Public railways would be better value for commuters, says TUC

By agency reporter
January 3, 2020

Rail fare rises of up to 2.7 per cent cannot be justified when the private rail companies have paid out more than £1.2 billion in dividends to shareholders in the last five years, says the Trades Union Congress (TUC).

The TUC says that people who rely on trains to get to work are getting a raw deal. In the decade since 2009, fares for commuters have risen by 46 per cent, but the average weekly wage has only risen by 23 per cent.

TUC analysis finds that some UK commuters spend more than seven times as much on season tickets as their European equivalents.

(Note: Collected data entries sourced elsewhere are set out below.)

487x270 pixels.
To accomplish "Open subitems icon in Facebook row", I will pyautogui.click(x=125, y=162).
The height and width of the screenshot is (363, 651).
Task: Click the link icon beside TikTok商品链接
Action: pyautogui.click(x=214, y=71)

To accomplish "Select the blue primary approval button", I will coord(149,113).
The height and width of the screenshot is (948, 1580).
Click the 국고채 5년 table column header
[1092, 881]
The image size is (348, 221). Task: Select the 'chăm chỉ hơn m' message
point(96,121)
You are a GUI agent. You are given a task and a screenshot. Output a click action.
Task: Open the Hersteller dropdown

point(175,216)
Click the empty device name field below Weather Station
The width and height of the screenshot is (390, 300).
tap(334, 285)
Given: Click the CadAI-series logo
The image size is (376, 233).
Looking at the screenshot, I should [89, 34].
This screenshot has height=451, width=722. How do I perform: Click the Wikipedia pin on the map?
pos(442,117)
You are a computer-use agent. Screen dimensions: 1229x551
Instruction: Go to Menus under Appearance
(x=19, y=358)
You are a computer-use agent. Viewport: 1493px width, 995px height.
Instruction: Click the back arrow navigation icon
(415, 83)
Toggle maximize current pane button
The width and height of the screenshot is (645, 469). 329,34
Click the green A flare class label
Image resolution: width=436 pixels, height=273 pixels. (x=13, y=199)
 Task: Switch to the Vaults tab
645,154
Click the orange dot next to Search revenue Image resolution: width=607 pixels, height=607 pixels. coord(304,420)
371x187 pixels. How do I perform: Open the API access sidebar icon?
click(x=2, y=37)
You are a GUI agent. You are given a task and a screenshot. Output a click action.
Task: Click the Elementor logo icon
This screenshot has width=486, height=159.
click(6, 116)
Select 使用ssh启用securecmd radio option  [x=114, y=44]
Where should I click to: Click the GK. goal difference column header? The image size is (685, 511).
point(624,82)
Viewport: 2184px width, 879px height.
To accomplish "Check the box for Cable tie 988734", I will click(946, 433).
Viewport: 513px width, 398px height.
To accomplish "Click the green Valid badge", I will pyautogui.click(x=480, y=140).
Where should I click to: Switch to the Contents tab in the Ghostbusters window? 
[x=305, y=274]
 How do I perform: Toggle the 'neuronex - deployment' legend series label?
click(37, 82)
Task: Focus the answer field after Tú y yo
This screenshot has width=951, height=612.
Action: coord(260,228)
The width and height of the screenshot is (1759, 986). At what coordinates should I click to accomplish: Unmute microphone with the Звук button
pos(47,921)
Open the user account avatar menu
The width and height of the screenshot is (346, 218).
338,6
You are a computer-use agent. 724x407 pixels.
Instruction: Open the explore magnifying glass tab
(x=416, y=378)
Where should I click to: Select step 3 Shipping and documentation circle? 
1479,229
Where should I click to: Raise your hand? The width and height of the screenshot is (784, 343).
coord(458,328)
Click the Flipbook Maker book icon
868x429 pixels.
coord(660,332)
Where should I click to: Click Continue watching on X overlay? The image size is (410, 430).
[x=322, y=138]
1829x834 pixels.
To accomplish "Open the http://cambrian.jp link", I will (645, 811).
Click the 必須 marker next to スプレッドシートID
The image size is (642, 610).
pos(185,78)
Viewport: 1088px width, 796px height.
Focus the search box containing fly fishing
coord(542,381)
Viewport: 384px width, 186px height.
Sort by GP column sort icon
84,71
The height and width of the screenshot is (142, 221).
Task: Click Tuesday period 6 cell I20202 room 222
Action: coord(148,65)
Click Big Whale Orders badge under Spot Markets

Someone on an average salary travelling from Chelmsford to London will have to spend 16 per cent of their pay for season tickets (£511 a month). But comparable commutes would cost only two per cent of the average salary in France, and four per cent in Germany and Belgium. In Belgium, employers typically contribute to the cost of the ticket, which in practice would reduce the price further to under £50.

The TUC General Secretary, Frances O'Grady, said: “Working people have had enough of over-crowded and unreliable services. The number one priority should be running a world-class railway service, not subsidising shareholders. No more excuses - the government must end the failed privatisation and put trains back in public ownership. This would free up money for much-needed upgrades and lower ticket prices for working people.”

The total dividends paid out by franchised train operators in the five years 2013/14 to 2017/18 was £1,213 billion.